Well I know its a tough one but I'd really appreciate some input maybe another idea how to keep brown algae at bay?


----------



## HeyPK (Jan 23, 2004)

Can we see a picture of the problem algae and of the entire tank?


----------



## john.shephard26 (Mar 8, 2011)

Well, I use to have a lots of brown algae but since I'm using the ceramics-I don't BUT I have now these green spot algae which are indicator of low or none existing phosphates.What I would like to know is:HOW TO ADD PHOSPHATES despite the ceramics since they are the only thing that are keeping away my arch nemesis-the brown algae.And there's no real need of photo since there are couple of green spots that I usually swap every day.


----------



## HeyPK (Jan 23, 2004)

Are these brown algae a type of filamentous algae, or are they a brown covering over everything (possibly diatoms)?


----------



## john.shephard26 (Mar 8, 2011)

Hi I just found these pics, the algae were every were and this is after I actually cleaned my tank!
I'm not sure are they diatoms or something else but I've tried a lots of things to get rid of them but the only thing that helped was to reinsert the anti phosphate ceramics.If its worth mentioning, same time I've started dosing CSM+B dry.My solution had some floating things that strangely resembled those brown algae.


----------



## john.shephard26 (Mar 8, 2011)

Any input please?


----------



## farrenator (Dec 21, 2008)

Those are not diatoms. That looks like a filamentous algae. What type exactly, I don't know. 

Basic filter maintenance goes a long way to helping keep algae at bay. Do you have a lot of built up organic nutrients? When was the last time you cleaned your filter? Canister filters can really accumulate a lot of solids if not cleaned on a regular basis.


----------



## john.shephard26 (Mar 8, 2011)

Finally, someone answered.I have Fluval 204 and I clean it every 1-2 months and my tank is 100l.I don't have very good flow of water (I think) and I have lots of Pogostemon helferi which tends to keep a lots of "garbage" so it has a lots of staghorn and even a bit of blue algae on their leaves which I know its a result of decaying organic ''things'' and build up of ammonia.Is there a way to stop those algae so I can start adding phosphates again?Or should I risk a month or two and remove anti phosphate ceramics, clean my canister more frequently and hope for the best?


----------



## rlswaney73 (Jul 21, 2011)

Do you have a phosphate test kit? API makes one... or you know for sure the water source is high in phosphates? spot treating with excel can help rid your tank of this kind of algae but if you have vals that would not work. Vals normally do not react well to over treatment with excel


----------



## ddavila06 (Jan 31, 2009)

____________

◆ **Direction 1**
In the aquarium algae thread, what canister filter does john.shephard26 say he has?

____________

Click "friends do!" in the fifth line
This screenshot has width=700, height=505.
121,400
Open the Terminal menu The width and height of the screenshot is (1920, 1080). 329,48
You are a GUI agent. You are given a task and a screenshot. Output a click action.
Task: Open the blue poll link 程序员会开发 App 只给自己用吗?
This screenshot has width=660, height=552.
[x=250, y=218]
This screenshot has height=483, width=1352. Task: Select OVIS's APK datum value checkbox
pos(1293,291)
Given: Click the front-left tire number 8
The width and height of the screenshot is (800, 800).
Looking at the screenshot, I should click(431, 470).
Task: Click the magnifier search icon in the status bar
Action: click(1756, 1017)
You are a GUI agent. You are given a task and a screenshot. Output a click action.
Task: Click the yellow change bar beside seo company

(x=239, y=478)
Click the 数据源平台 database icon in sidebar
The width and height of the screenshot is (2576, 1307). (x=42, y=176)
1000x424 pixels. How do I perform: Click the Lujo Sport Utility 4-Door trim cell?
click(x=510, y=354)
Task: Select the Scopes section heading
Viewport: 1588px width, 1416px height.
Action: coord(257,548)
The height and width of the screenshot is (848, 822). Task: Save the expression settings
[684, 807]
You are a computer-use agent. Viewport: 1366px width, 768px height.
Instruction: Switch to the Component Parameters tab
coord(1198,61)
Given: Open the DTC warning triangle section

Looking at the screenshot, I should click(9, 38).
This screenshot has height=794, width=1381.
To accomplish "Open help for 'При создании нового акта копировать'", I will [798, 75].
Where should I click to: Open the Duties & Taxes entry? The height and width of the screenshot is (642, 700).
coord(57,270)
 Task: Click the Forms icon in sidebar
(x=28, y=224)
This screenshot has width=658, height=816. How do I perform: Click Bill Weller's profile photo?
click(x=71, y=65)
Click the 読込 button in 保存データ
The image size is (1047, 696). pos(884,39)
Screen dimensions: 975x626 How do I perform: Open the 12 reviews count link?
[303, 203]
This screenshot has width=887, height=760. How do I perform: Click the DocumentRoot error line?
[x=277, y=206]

____________

◆ **Direction 2**
From the listing, copy out the part that opens with the line containing "Given: Open the DTC warning triangle section" and closes with the line containing "will [798, 75].", both lines included, keeping every line as it appears.

◆ **Written reply 1**
A Fluval 204.

◆ **Written reply 2**
Given: Open the DTC warning triangle section

Looking at the screenshot, I should click(9, 38).
This screenshot has height=794, width=1381.
To accomplish "Open help for 'При создании нового акта копировать'", I will [798, 75].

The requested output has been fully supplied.